Black warnings were still happening if you press the zoom button like crazy. So, in the next fix (3cc213e), the raw data is marked as invalid for a small duration (~0.5 seconds) starting from a resolution change or zoom toggle. With this, raw_update_params no longer needs to wait for one LV frame (it relies on user code to retry). I can no longer trigger any black warnings :)
After the latest fixes, the sanity check code for the OB area remained more like a double-checking (it catches the 500D bug, for example, and also points out where the raw backend requires more attention). I would prefer the bad frames to be solved properly in the raw backend, and not caught by the black checking code.
So, @ early adopters, please test it out before including it in the nightly builds.
open the console; it prints the black level whenever it's refreshed
sane values for black level: around 1024, around 2048, around 1700-1800... others?
if there are black warnings, a frame named bad.dng will be saved on the card; upload it
record raw/mlv in crop mode with memory hack on (this was likely to give bad frames)
press record really quick after going to liveview or after toggling the zoom mode or Canon's video mode
playback test videos in mlv_play (they should not have green or pink cast)
check if dual iso images passes the black tests
implement the black checks for cameras without a left OB (550D/600D/60D/7D in zoom mode); important?
comment out the debug code before merging (the bad.dng part)?
I guess there is 2 ways of looking at (least part of) it. Frantic button pushers should slow down a bit, however, they are apparently really good bug finders.
Silly question # 1. The OB adjustment in iso_regs. If you increase the OB area, does it provide correct data, or is it affected by the same problems? I assume it is affected also.
Same problems (they are not related to OB area, but to gibberish in the raw buffer, usually when resolution changes or when LiveView is stopped and resumed).
The black autodetection will be essential once the ISO tweaks are merged (this is why I don't like the hardcoding of 2048 or 1024 or whatever other values).
Can you flush the data? This might slow down the ability to record within ms of some change, but should be robust?
I can try to mark the raw data as invalid for like 0.5 seconds since the last resolution change.
edit: yeaaa, this fixed it, I can no longer trigger the warnings :D
bug report: 600D, in non-video LV mode and mlv_rec enabled it locks up for 20 seconds when trying to paint the mlv_rec menu entry.
looks like raw_update_params() is failing. console shows no black level message at all in LV mode.
-> we should lower the loop count to ~50 loops in mlv_rec:462 but this is a symptom only, not the real bug.

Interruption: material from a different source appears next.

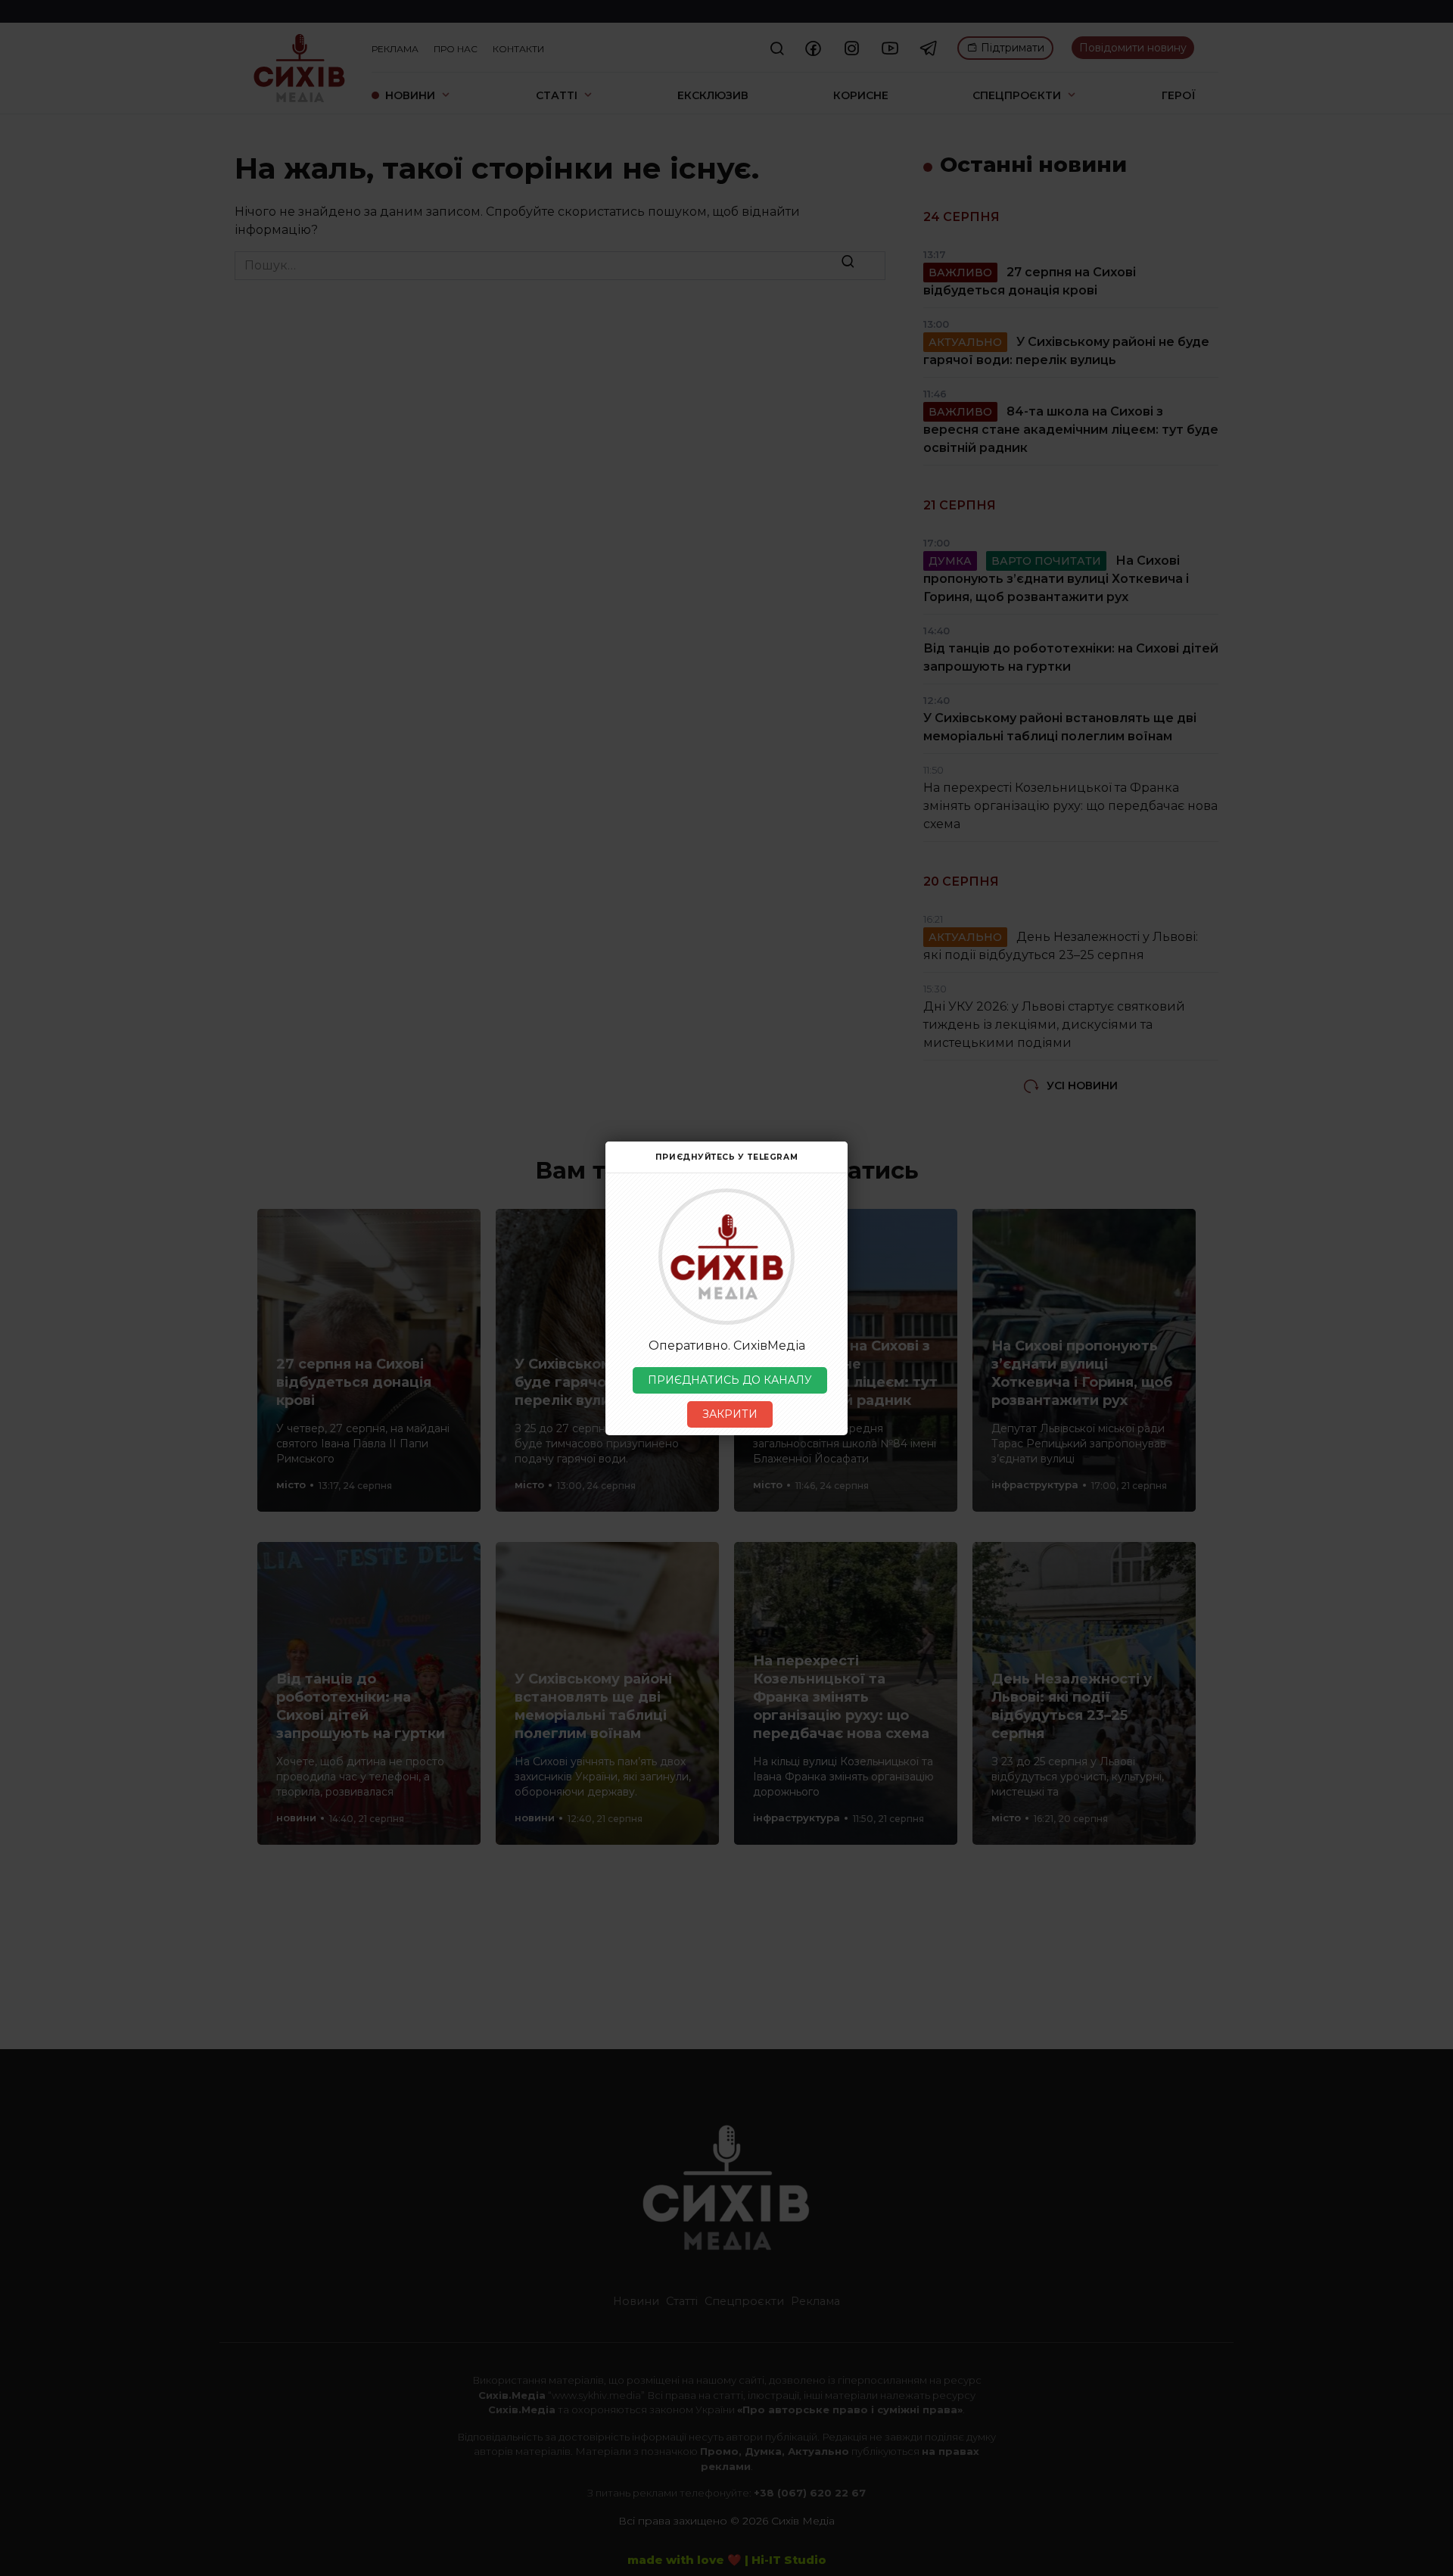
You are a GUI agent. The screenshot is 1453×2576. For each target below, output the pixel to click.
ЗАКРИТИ (730, 1414)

Ah, too many retries in mlv_rec_update_raw?
yes, didnt dig deeper, but it looks like the raw code tells not to be ready because this is not video mode.
and mlv_rec retries "a few" times :)
600D seems to work now, just a bad frame every now and then when restarting LV by entering canon menu.
seems to be working pretty well on 60D, I didn't do anything too extensive, I hardly ever use raw video anyway, I did have a BAD.DNG: https://dl.dropboxusercontent.com/u/74060/BAD.DNG, but all my actual recordings turned out just fine, did two in normal mode and two in crop mode, making sure ti hit record quickly
This one was because of a undetected resolution change.
If the light is good, the consistency checks for the OB area will detect the bad frame, but in very dim lighting, the bad frame may be missed. Unlikely to happen though.
Yeah it was after sundown here when I did the tests, not much light to work
Looks like this BAD.DNG was actually a bug in my diagnostic code, fixed.
Did these conflicts arise because I used a branch name very similar to this branch?
They appeared because you changed the workaround code (which is going to disappear after merging this).